### Required task
Copy the entries below word for word, leaving out the pictures.

Part of a data file:
######
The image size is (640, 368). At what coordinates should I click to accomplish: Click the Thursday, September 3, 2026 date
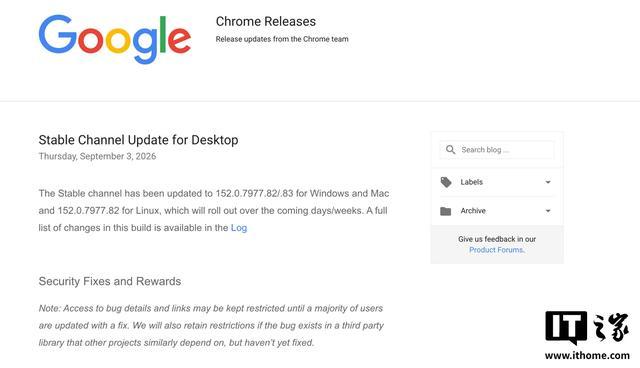pos(97,156)
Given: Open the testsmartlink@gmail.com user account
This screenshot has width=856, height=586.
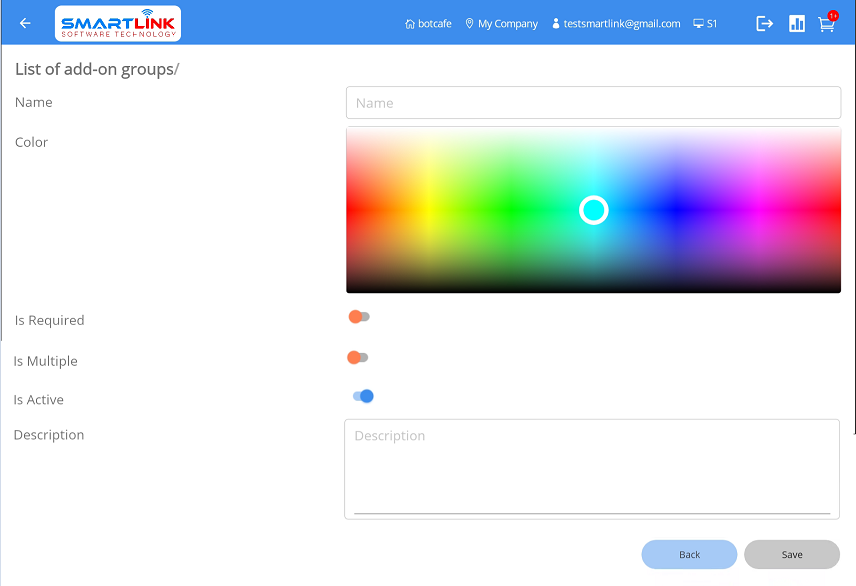Looking at the screenshot, I should click(616, 24).
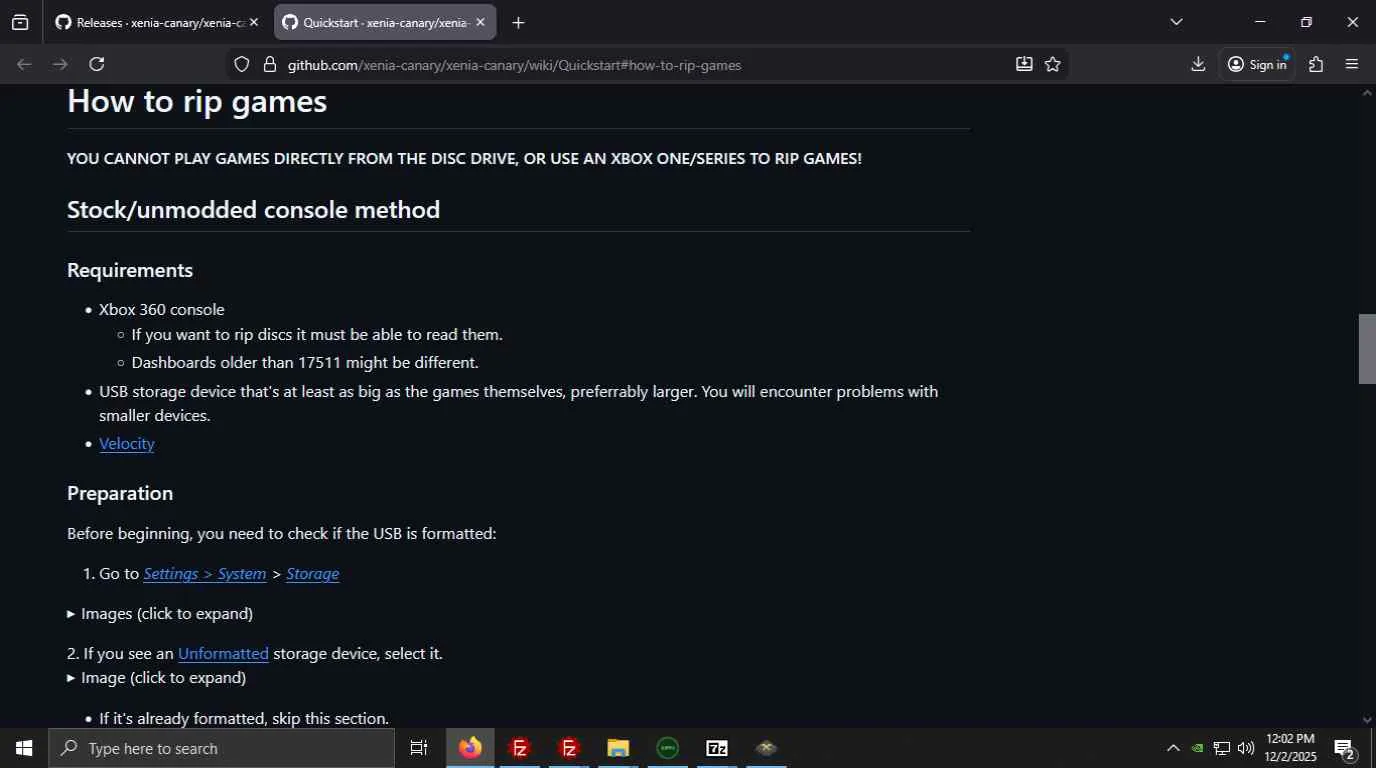Screen dimensions: 1376x768
Task: Open the extensions puzzle icon
Action: coord(1316,64)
######
### Answer to this problem
The image size is (640, 368). At what coordinates should I click to accomplish: Click the Thursday, September 3, 2026 date
pos(97,156)
Given: Open the testsmartlink@gmail.com user account
This screenshot has width=856, height=586.
Looking at the screenshot, I should click(616, 24).
Screen dimensions: 1376x768
Task: Open the extensions puzzle icon
Action: coord(1316,64)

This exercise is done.